Instructions for the task: Only one thing is required: the number of lines in the entries below that contain "trash".

Data for this exercise:
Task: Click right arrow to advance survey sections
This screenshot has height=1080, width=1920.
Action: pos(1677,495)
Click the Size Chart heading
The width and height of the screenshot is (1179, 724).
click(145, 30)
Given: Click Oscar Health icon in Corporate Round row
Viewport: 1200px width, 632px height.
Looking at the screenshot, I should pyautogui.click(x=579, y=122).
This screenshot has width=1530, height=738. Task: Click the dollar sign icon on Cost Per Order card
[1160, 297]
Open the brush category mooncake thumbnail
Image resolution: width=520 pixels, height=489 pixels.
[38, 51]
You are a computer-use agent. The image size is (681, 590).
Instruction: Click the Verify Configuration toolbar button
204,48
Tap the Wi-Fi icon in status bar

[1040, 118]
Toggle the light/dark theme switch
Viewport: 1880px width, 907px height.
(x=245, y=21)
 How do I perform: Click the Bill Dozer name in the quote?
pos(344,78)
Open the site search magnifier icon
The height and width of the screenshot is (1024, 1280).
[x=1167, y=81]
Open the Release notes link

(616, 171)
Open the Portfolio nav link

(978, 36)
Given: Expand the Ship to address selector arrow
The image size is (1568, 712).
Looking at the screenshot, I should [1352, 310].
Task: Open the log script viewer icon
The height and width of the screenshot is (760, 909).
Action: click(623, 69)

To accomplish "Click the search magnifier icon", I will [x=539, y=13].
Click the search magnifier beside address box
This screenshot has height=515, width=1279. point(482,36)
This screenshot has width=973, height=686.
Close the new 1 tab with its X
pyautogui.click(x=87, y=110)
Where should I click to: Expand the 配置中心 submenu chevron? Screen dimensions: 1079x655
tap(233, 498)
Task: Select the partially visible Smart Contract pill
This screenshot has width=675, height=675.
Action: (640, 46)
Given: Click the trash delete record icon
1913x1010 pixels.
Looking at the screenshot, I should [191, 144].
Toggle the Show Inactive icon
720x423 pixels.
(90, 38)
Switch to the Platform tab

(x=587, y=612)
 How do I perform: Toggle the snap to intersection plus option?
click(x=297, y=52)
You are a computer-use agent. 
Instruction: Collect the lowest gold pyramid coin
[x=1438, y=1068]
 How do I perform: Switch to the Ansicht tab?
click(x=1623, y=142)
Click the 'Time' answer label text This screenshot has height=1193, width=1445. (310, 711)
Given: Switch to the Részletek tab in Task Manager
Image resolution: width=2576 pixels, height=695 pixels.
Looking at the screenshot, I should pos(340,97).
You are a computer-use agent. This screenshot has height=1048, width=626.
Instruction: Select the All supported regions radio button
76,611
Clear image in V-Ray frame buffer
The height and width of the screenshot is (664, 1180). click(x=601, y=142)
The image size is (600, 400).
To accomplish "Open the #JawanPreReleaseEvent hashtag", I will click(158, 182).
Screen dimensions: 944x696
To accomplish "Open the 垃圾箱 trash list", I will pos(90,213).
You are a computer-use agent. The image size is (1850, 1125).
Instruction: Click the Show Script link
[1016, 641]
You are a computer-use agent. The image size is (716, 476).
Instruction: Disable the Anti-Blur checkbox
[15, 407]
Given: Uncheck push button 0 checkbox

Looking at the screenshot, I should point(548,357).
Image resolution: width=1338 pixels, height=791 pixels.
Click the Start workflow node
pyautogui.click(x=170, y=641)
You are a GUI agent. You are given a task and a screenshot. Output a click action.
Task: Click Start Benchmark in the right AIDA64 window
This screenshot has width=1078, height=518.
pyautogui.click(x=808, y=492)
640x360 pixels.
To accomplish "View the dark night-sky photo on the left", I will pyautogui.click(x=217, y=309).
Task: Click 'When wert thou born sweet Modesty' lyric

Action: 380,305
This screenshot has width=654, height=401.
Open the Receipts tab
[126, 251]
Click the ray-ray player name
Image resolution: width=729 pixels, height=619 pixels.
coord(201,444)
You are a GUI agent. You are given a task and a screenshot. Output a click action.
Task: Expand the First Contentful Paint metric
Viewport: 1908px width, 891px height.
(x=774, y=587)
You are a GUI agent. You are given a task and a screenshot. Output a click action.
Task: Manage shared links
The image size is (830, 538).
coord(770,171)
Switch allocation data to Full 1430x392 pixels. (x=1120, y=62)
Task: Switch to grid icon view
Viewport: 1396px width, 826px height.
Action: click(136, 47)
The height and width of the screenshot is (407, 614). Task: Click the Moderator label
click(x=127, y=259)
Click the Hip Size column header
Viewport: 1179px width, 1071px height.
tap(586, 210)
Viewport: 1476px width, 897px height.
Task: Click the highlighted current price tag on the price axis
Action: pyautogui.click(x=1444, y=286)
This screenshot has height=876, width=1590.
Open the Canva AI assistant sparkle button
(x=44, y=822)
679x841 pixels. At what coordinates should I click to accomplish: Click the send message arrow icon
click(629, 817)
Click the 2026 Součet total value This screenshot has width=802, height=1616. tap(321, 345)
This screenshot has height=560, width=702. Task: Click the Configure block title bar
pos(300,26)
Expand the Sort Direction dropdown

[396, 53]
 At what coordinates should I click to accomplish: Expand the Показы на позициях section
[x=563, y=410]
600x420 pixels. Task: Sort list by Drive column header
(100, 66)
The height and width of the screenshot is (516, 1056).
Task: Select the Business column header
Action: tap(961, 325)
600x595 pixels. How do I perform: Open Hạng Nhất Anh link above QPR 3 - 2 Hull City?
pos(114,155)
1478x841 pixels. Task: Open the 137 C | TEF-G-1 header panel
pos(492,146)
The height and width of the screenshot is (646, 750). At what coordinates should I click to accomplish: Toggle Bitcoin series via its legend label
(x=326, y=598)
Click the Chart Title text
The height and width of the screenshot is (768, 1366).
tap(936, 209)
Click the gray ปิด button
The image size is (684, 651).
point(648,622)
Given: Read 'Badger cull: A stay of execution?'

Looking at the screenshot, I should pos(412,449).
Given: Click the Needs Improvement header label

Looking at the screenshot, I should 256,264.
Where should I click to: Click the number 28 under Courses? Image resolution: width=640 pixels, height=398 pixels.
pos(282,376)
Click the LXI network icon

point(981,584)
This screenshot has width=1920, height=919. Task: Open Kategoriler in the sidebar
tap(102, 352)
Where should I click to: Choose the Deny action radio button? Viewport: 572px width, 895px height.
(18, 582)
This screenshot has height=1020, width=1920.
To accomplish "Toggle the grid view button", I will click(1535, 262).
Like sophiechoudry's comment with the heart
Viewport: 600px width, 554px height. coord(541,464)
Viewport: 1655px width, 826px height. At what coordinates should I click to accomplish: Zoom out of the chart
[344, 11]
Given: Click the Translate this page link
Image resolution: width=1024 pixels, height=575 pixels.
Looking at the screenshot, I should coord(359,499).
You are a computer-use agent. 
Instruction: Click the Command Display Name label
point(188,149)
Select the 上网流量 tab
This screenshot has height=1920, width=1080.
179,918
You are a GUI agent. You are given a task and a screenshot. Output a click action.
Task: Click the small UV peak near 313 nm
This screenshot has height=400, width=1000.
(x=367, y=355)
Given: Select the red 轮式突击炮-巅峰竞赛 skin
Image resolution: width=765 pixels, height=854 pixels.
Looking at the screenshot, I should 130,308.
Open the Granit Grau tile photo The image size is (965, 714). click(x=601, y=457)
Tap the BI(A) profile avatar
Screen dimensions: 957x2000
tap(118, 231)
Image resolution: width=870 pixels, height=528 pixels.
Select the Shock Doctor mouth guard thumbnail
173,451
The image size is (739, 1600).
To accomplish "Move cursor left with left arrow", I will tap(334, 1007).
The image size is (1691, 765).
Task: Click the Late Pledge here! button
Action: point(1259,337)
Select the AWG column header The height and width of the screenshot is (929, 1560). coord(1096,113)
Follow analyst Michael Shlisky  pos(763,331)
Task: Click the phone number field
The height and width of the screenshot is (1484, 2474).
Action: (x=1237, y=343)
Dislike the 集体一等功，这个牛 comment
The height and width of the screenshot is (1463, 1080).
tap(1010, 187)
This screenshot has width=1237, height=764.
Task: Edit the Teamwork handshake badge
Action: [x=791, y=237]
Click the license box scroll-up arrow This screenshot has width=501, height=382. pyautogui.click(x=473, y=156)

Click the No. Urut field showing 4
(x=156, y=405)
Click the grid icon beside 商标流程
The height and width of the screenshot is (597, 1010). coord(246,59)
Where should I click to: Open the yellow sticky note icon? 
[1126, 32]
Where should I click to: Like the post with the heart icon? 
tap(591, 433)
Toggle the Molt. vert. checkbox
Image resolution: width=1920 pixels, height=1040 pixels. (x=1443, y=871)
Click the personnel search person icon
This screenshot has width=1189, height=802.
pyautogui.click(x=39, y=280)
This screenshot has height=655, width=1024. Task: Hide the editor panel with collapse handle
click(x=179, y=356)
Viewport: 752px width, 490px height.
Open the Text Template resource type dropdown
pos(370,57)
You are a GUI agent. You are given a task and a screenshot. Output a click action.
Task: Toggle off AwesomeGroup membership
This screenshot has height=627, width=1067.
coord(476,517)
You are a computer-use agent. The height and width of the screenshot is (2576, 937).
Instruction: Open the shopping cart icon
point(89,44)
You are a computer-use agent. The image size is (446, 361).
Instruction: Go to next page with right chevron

Response: 2